### [Written problem 1]
Repeat every entry under "Some entries" word for word, leaving the pictures out of your answer.

### [Excerpted text]
— BEGIN —
Tuesday, February 27, 2007

Chamiyah - Chapter 6

Racism Without Racists Chapter 6

Are all Whites refined Archie Bunkers?

Most whites in the United States rely on the ideology of the color-blind racism to articulate their view and interpret interactions with people of color. And because whites believe discrimination is a thing of the past, minorities’ protestations about being racially profiled, experiencing discrimination in the housing and labor markets, and being discriminated against in restaurants, stores, and other social settings are interpreted as excuses. Does this mean that all whites are refine Archie Bunkers? Does every single white subscribe to the frames, racial stories, and style associated with color-blind racism? Obviously not. Racial has always transpired because of the joint efforts of racial minorities and white progressive.

Interview data from the 1997 Survey on Social Attitudes of College Students and the 1998 Detroit Area Study suggest young, working-class women are the most likely candidates to be racial progressive. These opinion-shaping agents also propagate the view the most whites, whom they classify as ‘middle class,’ are racially tolerant. Systems of privilege are defended by most of their beneficiaries in a variety of ways.

In this chapter Bonilla-Silva profiled white racial progressives. Bonilla-Silva found that young, working-class women are more likely than any other segment of the white community to be racially progressive. They were more likely to support affirmative action and interracial marriage and understand discrimination is a central factor shaping the life chances of minorities in this country. Most also admitted that being white is an advantage in this country. Although these respondents were substantially different in their views from most whites in these two studies, many of their views denoted the influence of color-blind racism. All these respondents, though to various degrees, have been influenced by the grames of color blindness and, hence, on some issues had exactly the same views as most whites probably children of interracial couples would face.

Monday, February 26, 2007

Aderonke - Chapter 5 Racism without Racists

In Chapter five of Racism without Racists, Eduardo Bonilla-Silva talks about the level of residential segregation and personal associations whites and blacks. He also talks about how whites explain their social segregation in the society. For most of the people interviewed in this book, isolation begins as a kid in school with people they interact with and it’s continues to college and work place. He defines this phenomenon as “white habitus” a racialized, uninterrupted socialization process that conditions and create whites’ taste, perception, feelings, and emotion and their views on racial matter. (Silva, page 104)
— END —
### [Written problem 2]
Continue the blog posts on the chapters of Racism without Racists from the point where they stop.

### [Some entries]
— BEGIN —
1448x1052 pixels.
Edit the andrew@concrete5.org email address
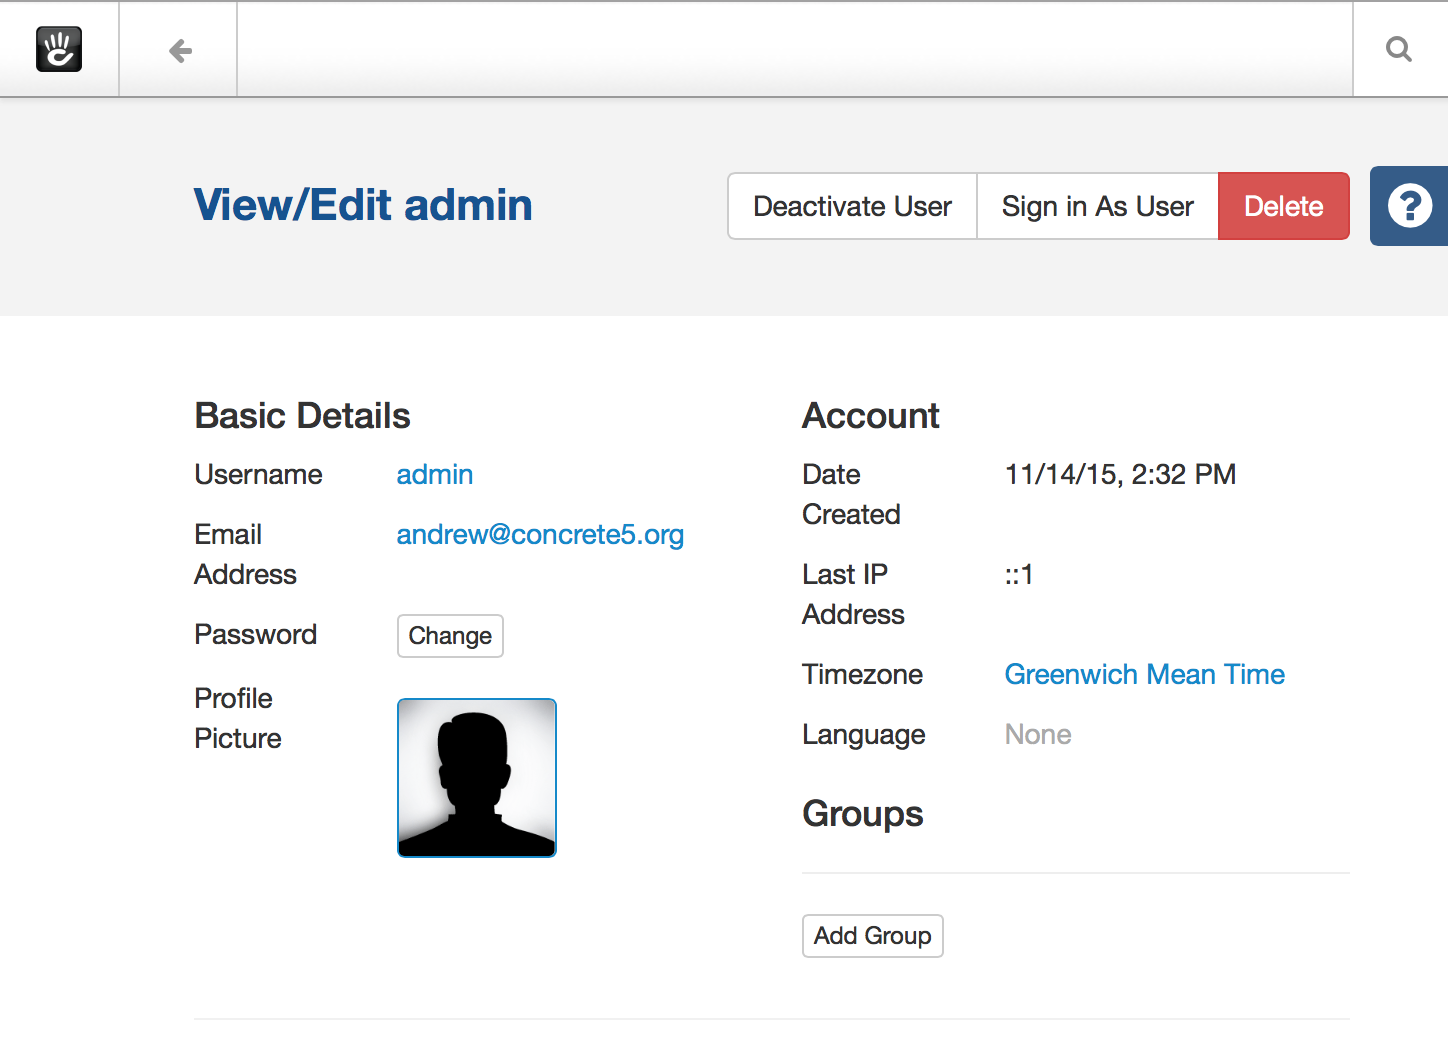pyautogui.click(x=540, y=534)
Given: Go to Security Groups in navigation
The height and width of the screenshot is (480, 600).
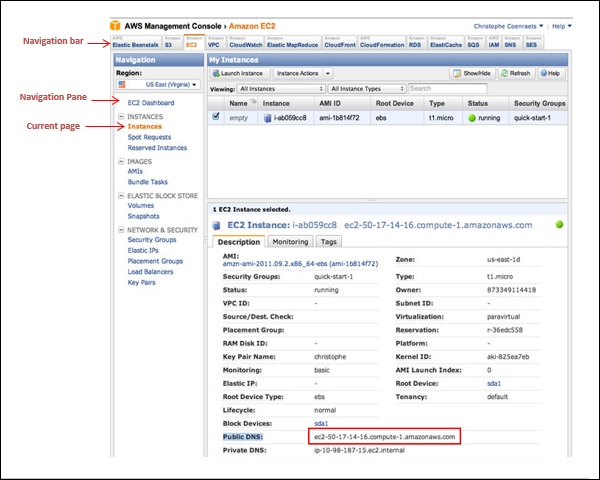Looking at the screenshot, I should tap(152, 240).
— END —
### [Written reply 1]
1448x1052 pixels.
Edit the andrew@concrete5.org email address
pyautogui.click(x=540, y=534)
Given: Go to Security Groups in navigation
The height and width of the screenshot is (480, 600).
Looking at the screenshot, I should tap(152, 240).

### [Written reply 2]
Silva uses surveys to show how whites will rather socialize with their own kind than others of different color or social background, claiming that they never had the opportunity to meet one, or live with them. Even whites who live in mixed neighborhood, he explains still do not interact with people of other colors. Whites in this interviews claim to have black friends, but after Silva reviews the interview, he realizes that it appears that they were just acquaintances and never good friends. For example, Emily one of the interviewees has a roommate who is black and she said they go shopping sometimes. Then she contradicts herself by saying “it’s not like am really good friends with them, but we do stuff together” (Silva page 111) so she doesn’t consider black girls as friend.

Many whites do not see segregation as a social problem; they believe it is a normal way of life for people of the same color to live together. They explain this by saying it is because they are comfortable with them. During the interview, some whites reversed the situation by saying that blacks are hard to approach and that they segregate themselves and that they do not want to socialize with whites. They use this as an excuse of not having black friends.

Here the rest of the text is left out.